§ **Problem requirements**
Once you have checked each line below for the word "will", give the number of lines that have it and nothing further.

[Collected data entries]
------------------------

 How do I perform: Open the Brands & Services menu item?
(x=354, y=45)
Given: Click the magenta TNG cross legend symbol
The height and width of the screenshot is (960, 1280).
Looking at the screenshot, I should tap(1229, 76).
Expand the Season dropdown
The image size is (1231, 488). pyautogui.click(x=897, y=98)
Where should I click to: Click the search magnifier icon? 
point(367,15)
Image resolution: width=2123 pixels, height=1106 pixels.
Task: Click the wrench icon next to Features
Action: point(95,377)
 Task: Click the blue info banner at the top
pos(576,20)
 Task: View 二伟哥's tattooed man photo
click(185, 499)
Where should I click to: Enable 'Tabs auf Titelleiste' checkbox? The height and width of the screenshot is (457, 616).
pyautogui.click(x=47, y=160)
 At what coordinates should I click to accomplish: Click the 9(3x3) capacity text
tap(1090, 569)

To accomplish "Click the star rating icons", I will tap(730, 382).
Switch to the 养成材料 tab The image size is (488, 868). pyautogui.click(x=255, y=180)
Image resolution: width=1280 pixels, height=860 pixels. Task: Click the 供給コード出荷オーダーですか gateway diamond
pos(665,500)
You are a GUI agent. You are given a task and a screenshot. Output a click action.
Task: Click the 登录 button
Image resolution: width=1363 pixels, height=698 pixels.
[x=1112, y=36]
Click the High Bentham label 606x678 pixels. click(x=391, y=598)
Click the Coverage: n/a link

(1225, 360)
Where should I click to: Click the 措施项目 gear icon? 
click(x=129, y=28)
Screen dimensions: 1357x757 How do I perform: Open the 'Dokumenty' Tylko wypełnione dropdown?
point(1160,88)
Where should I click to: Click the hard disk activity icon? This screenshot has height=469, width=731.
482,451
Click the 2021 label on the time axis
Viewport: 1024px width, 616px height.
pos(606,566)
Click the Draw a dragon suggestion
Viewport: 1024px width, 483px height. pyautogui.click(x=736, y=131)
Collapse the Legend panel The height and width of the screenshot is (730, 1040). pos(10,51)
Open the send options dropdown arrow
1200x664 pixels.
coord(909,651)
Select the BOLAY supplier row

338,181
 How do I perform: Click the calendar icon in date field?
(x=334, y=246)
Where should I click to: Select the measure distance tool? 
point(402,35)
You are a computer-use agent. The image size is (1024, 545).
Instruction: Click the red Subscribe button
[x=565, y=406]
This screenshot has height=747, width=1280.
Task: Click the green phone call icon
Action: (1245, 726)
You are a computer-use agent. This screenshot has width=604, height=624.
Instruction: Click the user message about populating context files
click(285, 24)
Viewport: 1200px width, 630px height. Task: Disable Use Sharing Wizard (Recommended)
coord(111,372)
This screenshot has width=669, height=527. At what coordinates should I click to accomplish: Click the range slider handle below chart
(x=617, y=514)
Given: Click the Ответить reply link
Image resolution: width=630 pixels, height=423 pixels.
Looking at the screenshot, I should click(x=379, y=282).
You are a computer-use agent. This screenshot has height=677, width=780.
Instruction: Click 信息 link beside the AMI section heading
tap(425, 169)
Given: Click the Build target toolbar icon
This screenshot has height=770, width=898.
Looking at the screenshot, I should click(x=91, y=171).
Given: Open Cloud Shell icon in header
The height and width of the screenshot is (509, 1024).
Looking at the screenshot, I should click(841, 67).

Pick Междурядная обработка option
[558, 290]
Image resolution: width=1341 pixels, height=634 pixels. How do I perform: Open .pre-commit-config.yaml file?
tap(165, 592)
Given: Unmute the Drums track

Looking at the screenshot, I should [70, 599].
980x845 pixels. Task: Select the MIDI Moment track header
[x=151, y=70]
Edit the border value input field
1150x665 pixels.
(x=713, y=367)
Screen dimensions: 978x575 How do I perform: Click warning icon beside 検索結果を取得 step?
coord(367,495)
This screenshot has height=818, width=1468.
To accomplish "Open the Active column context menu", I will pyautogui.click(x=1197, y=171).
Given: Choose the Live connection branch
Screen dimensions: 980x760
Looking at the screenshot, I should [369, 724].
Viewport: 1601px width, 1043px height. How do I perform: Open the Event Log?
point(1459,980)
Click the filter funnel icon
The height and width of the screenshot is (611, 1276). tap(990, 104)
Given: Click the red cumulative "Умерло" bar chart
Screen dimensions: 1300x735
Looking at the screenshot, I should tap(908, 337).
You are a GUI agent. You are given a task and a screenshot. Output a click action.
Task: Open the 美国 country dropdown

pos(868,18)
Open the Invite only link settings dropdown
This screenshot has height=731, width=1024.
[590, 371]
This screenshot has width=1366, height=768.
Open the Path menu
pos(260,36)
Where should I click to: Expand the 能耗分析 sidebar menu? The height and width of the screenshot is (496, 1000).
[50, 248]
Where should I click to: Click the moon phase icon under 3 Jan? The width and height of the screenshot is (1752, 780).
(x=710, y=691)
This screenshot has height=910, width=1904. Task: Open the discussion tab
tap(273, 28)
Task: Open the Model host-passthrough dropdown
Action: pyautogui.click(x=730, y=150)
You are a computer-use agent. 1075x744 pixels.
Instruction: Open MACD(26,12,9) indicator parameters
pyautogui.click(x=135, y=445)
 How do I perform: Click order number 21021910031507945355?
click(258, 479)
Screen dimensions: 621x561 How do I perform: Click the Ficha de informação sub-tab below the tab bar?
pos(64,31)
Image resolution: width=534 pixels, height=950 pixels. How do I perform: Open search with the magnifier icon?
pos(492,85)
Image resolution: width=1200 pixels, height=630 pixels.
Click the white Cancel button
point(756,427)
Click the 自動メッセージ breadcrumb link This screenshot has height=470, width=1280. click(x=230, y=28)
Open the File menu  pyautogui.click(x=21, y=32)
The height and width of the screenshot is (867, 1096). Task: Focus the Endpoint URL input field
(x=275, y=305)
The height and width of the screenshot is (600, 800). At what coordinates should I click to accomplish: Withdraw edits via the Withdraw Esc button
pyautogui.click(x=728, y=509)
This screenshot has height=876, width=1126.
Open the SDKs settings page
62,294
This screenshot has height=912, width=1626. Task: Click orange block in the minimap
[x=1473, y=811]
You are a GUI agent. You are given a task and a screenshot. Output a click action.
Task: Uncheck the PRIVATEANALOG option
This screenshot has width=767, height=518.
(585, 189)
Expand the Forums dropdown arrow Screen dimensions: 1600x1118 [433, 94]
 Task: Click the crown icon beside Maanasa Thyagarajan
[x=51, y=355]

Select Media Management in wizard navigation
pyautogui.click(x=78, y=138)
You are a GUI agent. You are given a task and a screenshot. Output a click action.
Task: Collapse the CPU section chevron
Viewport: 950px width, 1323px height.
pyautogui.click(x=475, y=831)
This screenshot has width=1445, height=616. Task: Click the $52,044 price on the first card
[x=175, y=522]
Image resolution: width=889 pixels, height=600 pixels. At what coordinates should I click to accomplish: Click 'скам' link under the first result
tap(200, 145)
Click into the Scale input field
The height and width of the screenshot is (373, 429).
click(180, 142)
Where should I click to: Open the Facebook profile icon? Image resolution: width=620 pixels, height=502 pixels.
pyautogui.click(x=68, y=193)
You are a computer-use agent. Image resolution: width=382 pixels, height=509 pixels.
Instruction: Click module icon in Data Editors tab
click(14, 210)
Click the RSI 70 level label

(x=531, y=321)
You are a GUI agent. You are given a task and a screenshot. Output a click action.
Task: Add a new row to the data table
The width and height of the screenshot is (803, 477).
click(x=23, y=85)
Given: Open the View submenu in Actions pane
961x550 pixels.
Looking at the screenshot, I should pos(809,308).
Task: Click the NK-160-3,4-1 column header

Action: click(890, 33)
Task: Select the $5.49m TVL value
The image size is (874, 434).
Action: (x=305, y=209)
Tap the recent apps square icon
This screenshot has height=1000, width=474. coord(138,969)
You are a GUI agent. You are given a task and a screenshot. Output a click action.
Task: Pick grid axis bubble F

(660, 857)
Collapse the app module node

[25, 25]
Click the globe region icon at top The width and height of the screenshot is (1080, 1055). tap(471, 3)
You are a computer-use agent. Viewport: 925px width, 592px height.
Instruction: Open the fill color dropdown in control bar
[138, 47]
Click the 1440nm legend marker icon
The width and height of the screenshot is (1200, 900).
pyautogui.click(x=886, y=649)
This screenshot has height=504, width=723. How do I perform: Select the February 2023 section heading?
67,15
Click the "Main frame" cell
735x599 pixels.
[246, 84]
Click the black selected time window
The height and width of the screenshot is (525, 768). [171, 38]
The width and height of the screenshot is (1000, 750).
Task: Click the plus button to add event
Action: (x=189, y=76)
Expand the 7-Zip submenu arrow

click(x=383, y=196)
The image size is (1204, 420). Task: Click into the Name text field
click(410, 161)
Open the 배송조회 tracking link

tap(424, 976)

------------------------

§ **Task result**
2